2. Cost-Effective for Early Stages
Many of the dedicated vector databases or third-party services for embeddings come with a hefty price tag. While they may offer advanced features or scale better, they often come with costs that are overkill for an early-stage project like Empirical. Firebase Firestore, on the other hand, offers a generous free tier and scales as you need it to. Since I’m not dealing with massive amounts of data (at least, not yet), it’s a much more cost-effective solution for the time being.
3. Scalability
One of the main reasons I chose Firebase is its ability to scale easily as my app grows. Firestore is designed for both small and large applications, and since it’s a fully managed solution, I don’t have to worry about managing infrastructure or databases. If Empirical grows and the volume of stored embeddings increases, Firestore can handle that growth without me needing to migrate to a new system.

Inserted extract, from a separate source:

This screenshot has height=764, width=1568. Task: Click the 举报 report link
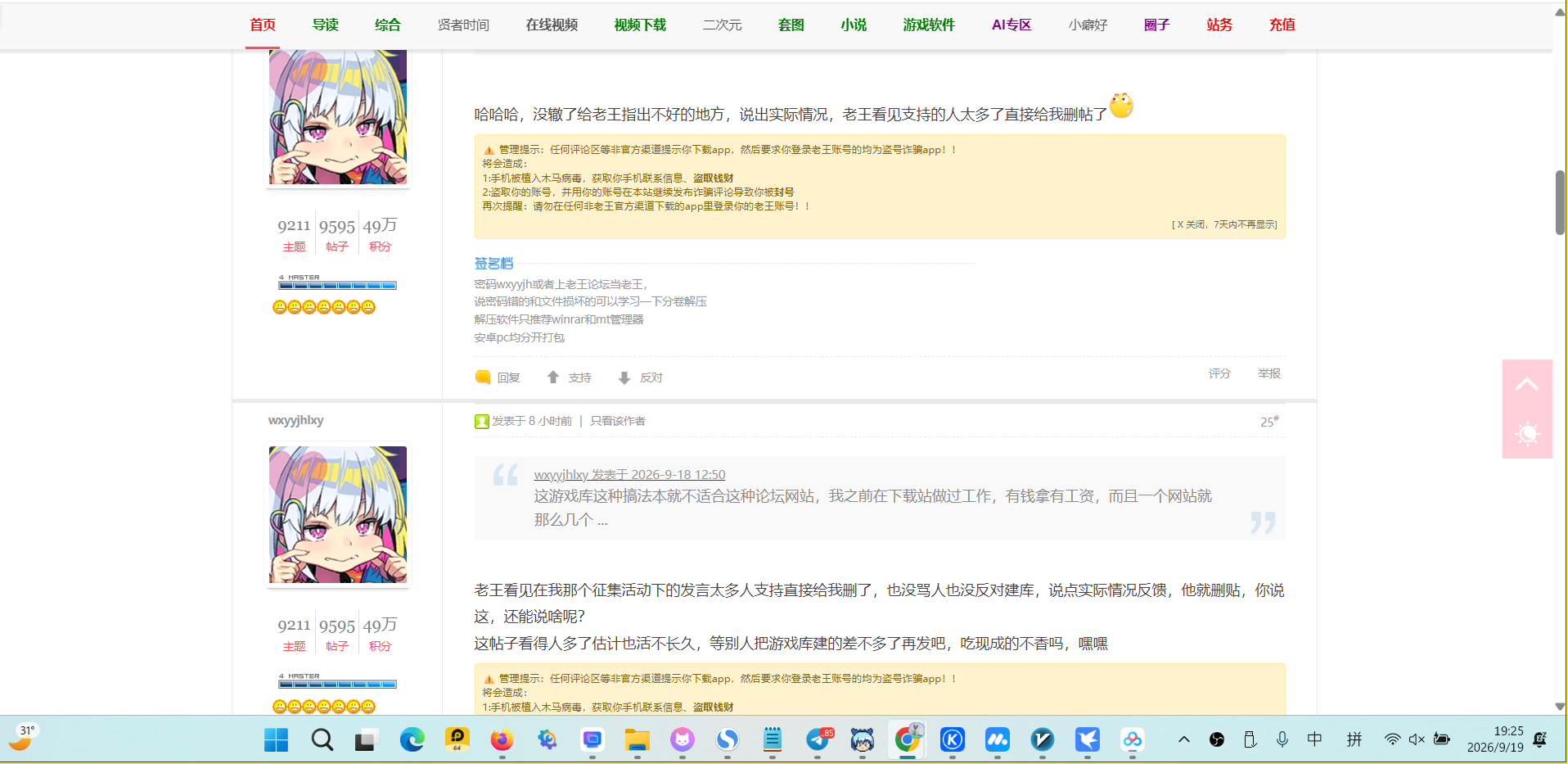1269,373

4. Integration with Other Firebase Services
Since I’m already using Firebase Auth and Firestore for the app, keeping everything in one ecosystem means smooth integration. I can easily tie the embeddings to the specific users and data already stored in Firebase. This also simplifies security and permission management, as I can control who has access to the data in one place.

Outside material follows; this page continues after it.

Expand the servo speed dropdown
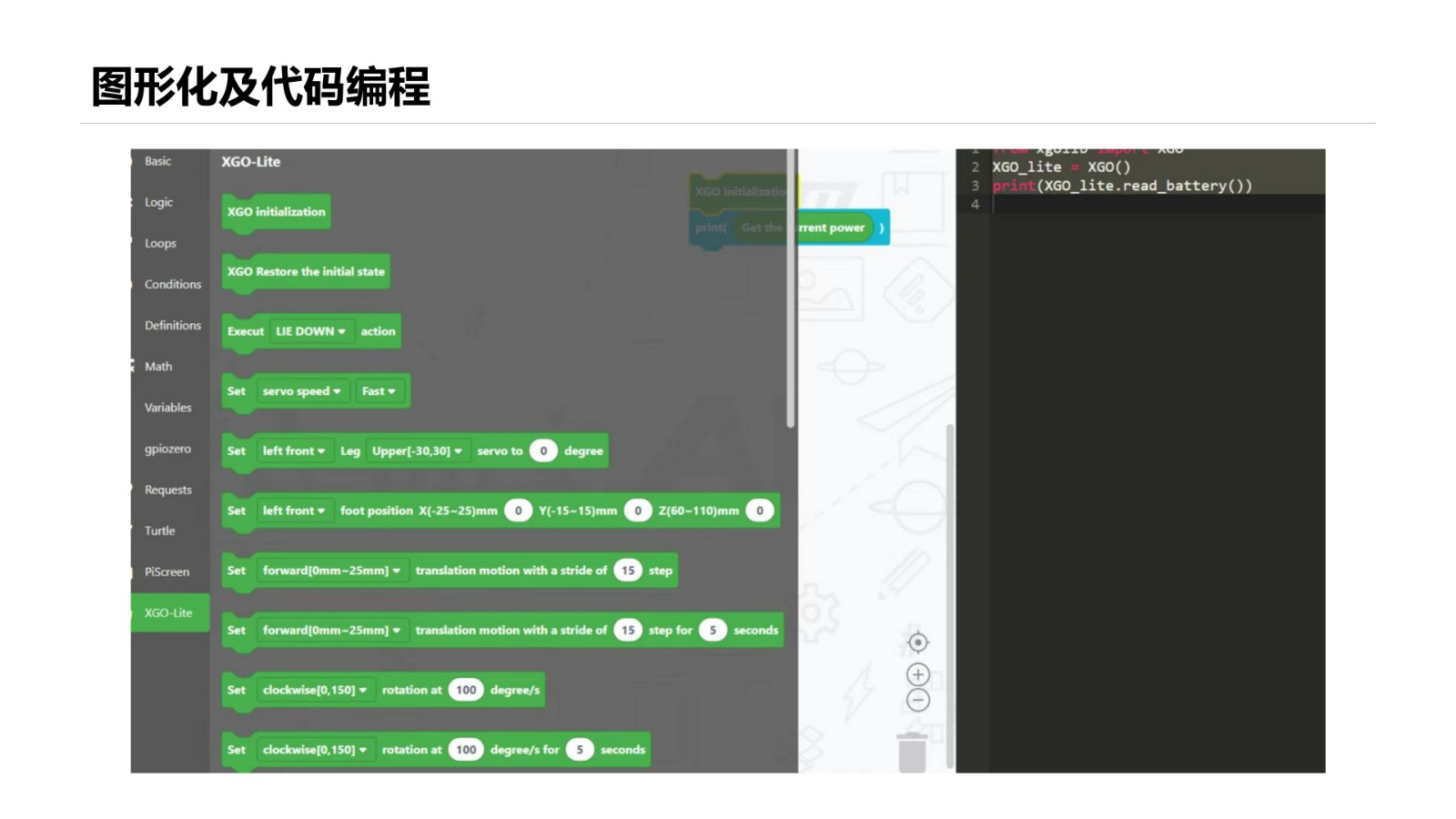 click(x=301, y=391)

5. Flexible Querying and Simple Search
While Firestore doesn’t offer vector-based search out-of-the-box, I can still perform efficient queries with it by storing the embeddings as arrays and doing cosine similarity comparisons in the backend. For my current needs, this is a simple and effective approach that doesn’t require me to adopt a more complex search engine. It gives me the flexibility to optimize how I store and retrieve embeddings without being locked into a rigid database schema.
6. Future-Proofing
Although Firestore is not a vector database like Pinecone, I can always integrate additional tools in the future if necessary. By using Firebase now, I don’t lock myself into a specific database vendor. If my needs evolve, I can add more sophisticated indexing or use specialized services later without worrying about migrating all my data.
In Conclusion
In conclusion, rolling my own embedding storage solution with Firebase makes sense for Empirical at this stage. It’s easy to set up, cost-effective, and scales well as the app grows. Plus, it fits perfectly within my existing Firebase ecosystem, making it a seamless choice for this project. As Empirical matures, I’ll reassess whether I need to adopt more advanced solutions, but for now, Firebase is ticking all the boxes.